Yucatan Before and After the Conquest
Description
Yucatan Before and After the Conquest (Relación de las cosas de Yucatán) is a book by Diego de Landa, first published in 1566. Written by a Spanish Franciscan missionary who lived among the Maya in the Yucatán Peninsula during the early colonial period, this remarkable historical account documents Maya religion, customs, daily life, and the dramatic changes brought by the Spanish conquest. Part ethnography, part missionary report, it remains one of the most important early sources on Maya civilization.
Diego de Landa arrived in the region during the sixteenth century as part of Spain’s efforts to convert the Indigenous population to Christianity. In his narrative he describes Maya temples, rituals, calendars, writing systems, and social traditions, offering rare insights into a culture that was undergoing profound upheaval.

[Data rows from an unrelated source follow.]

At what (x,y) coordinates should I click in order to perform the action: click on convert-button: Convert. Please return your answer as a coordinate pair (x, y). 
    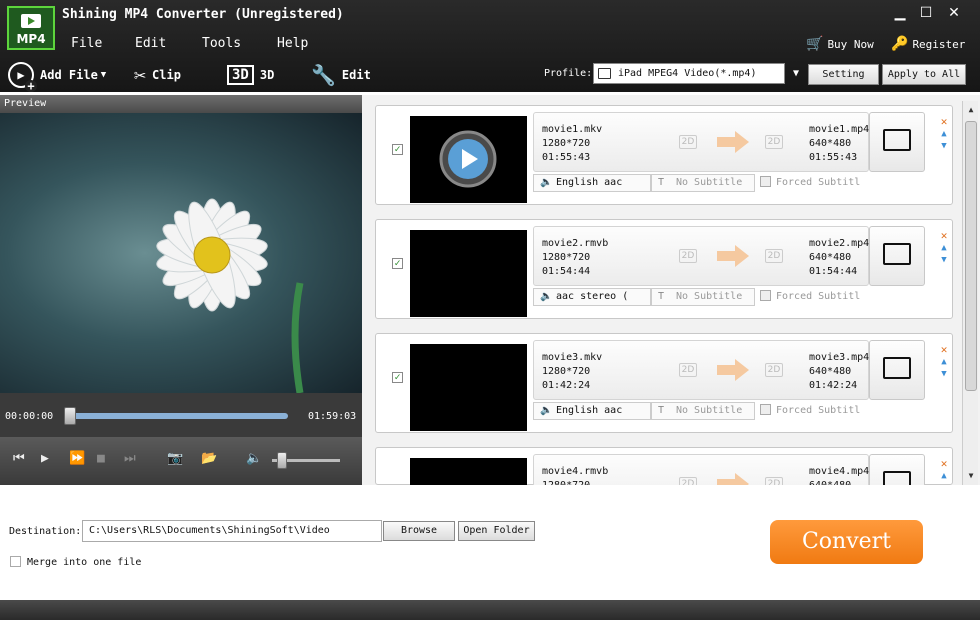
    Looking at the image, I should click on (846, 542).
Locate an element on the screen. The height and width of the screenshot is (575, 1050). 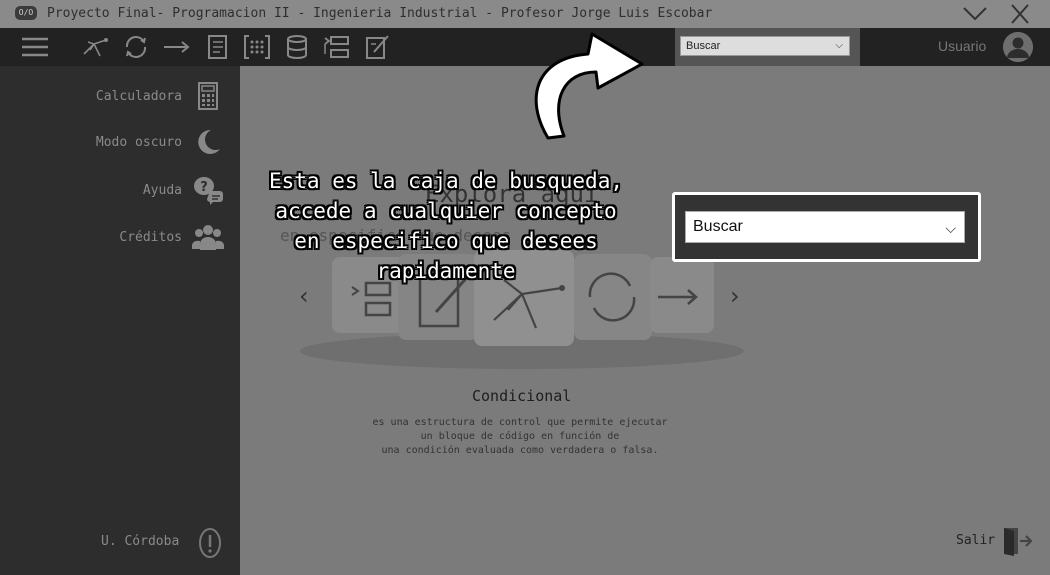
toolbar-matrix-button is located at coordinates (257, 47).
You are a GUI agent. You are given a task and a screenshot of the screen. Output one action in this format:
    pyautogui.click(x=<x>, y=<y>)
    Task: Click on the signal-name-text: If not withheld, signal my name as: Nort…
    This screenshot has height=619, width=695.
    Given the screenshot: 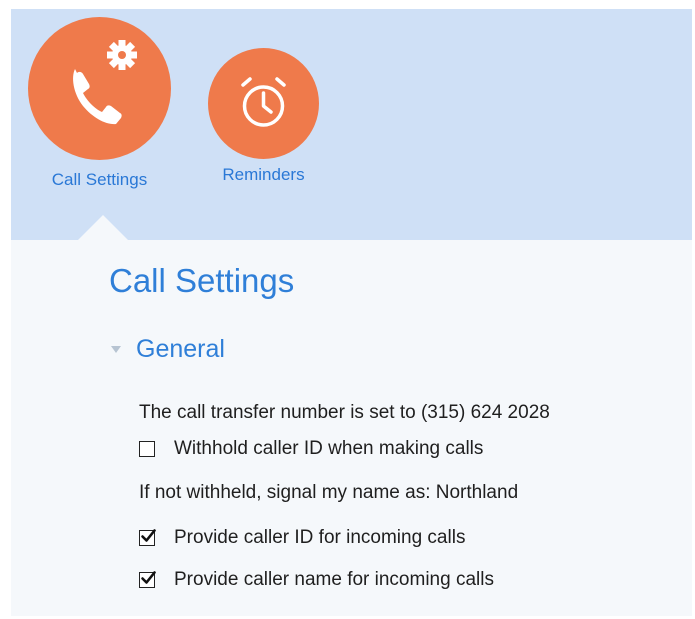 What is the action you would take?
    pyautogui.click(x=329, y=492)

Ironically, Landa himself played a controversial role in the destruction of Maya manuscripts and religious objects during campaigns against what he considered idolatry. Yet his detailed observations preserved valuable knowledge that might otherwise have been lost.
The work became especially significant centuries later when scholars studying Maya hieroglyphs used Landa’s descriptions of the writing system to help unlock the meaning of the script. Because of this, the text is frequently consulted in studies of Maya history, Mesoamerican culture, and the Spanish colonization of the Americas. It offers readers a fascinating and sometimes troubling firsthand glimpse into the meeting of two civilizations.
Combining missionary perspective with vivid descriptions of Indigenous life, Yucatan Before and After the Conquest (Relación de las cosas de Yucatán) remains an essential historical document for anyone interested in the Maya, colonial Latin America, and early accounts of the New World.
This is a translation by William E. Gates.